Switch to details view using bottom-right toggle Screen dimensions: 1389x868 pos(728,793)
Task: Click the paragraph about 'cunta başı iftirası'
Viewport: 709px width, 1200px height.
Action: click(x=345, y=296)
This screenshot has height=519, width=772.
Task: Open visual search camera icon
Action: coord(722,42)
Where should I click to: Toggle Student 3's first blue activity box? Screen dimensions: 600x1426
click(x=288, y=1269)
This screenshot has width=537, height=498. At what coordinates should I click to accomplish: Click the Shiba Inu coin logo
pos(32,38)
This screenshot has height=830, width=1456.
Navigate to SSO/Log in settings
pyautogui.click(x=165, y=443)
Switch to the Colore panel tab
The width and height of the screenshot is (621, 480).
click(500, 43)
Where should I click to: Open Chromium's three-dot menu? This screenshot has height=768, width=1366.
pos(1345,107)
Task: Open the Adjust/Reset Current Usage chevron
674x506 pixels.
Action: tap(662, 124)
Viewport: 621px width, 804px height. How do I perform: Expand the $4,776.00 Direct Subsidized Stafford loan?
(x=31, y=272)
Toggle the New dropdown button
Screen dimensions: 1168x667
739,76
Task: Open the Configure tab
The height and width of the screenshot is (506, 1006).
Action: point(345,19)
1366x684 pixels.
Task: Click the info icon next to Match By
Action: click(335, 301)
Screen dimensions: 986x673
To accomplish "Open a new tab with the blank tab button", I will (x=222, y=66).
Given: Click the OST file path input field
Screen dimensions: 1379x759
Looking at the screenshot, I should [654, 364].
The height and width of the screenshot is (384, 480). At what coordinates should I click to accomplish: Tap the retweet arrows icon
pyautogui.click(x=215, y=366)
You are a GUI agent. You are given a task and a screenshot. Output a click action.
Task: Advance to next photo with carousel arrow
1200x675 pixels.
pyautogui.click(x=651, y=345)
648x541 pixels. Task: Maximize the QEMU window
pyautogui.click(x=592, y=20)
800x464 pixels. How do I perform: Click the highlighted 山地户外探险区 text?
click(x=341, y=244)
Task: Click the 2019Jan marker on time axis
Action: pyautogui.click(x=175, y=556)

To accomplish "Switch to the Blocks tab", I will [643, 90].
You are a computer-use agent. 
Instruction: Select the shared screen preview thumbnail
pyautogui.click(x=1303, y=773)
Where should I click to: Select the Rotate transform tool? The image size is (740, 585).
───
**Work task:**
The lines of the records that contain the string "with" should be located and copied.

**Answer section:**
To accomplish "Open a new tab with the blank tab button", I will (x=222, y=66).
Task: Advance to next photo with carousel arrow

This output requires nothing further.